The goal got the Caps’ crowd back into the game, and the cheering turned into a roar when Nail Yakupov made the mistake of lowering his head as he was about to cut into the middle of the ice just inside the Caps’ blue line with just over five minutes left in the period.  Just as he crossed over, Alex Ovechkin lowered his shoulder into the rookie and dropped him to the ice like a sack of wet cement.  Yakupov skated slowly to the Edmonton bench, but did return later.  The hit changed the momentum to the Capitals, putting the Oilers back on their heels and exposing once more their comparatively weaker blue line and goaltending.  Mathieu Perreault took advantage of it when he settled into open ice at Dubnyk’s left late in the period.  From there he put the finishing touches on a pass from behind the Oiler cage by Marcus Johansson, drawing the Caps even at 3-3 with just over a minute left in the middle period.  The teams went to their locker rooms with no further scoring, but the Oilers still holding a 27-17 edge in shots.

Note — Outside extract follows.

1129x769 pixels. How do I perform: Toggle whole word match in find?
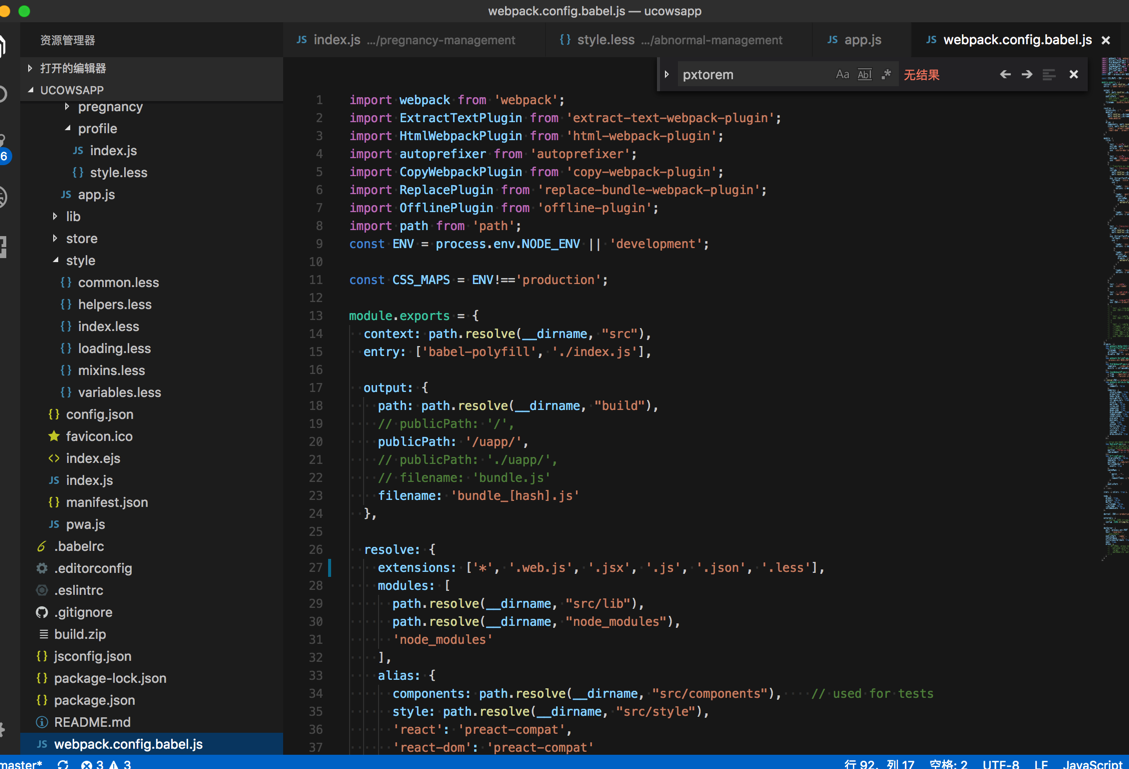[864, 75]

Once momentum is lost it is hard to regain, and the Oilers found that out when the Caps struck in the first minute of the third period.  Matt Hendricks scored his first goal of the season when he and Jay Beagle double-teamed Theo Peckham in the left wing corner to Dubnyk’s right.  Hendricks kicked the puck free and headed to the net while Beagle chased the puck down along the end wall.  Before Peckham could recover and throttle Beagle, the Caps forward slid the puck out front where Hendricks batted it in through Dubnyk’s pads to give the Caps the lead again at 4-3.

Jack Hillen scored his first goal as a Capital in the period’s eighth minute when his wrist shot was deadened in front by an Oiler.  The puck’s change of pace and direction was cause for it to skitter by Dubnyk’s left pad on the far side, giving the Caps a two-goal margin at 5-3.  From there the Caps forced Edmonton to play zone-to-zone, denying them the opportunity for stretch or cross-ice passes that could break a skater free for a scoring chance.  The Oilers played into the Caps’ hand by trying to force passes through the middle of the ice or trying 60-foot passes that were frequently deflected away from their targets.  It made for a boring final ten minutes of the game, especially considering the scoring over the first 50 minutes, but that suited the Caps just fine as they skated off with their fifth straight win, 5-3.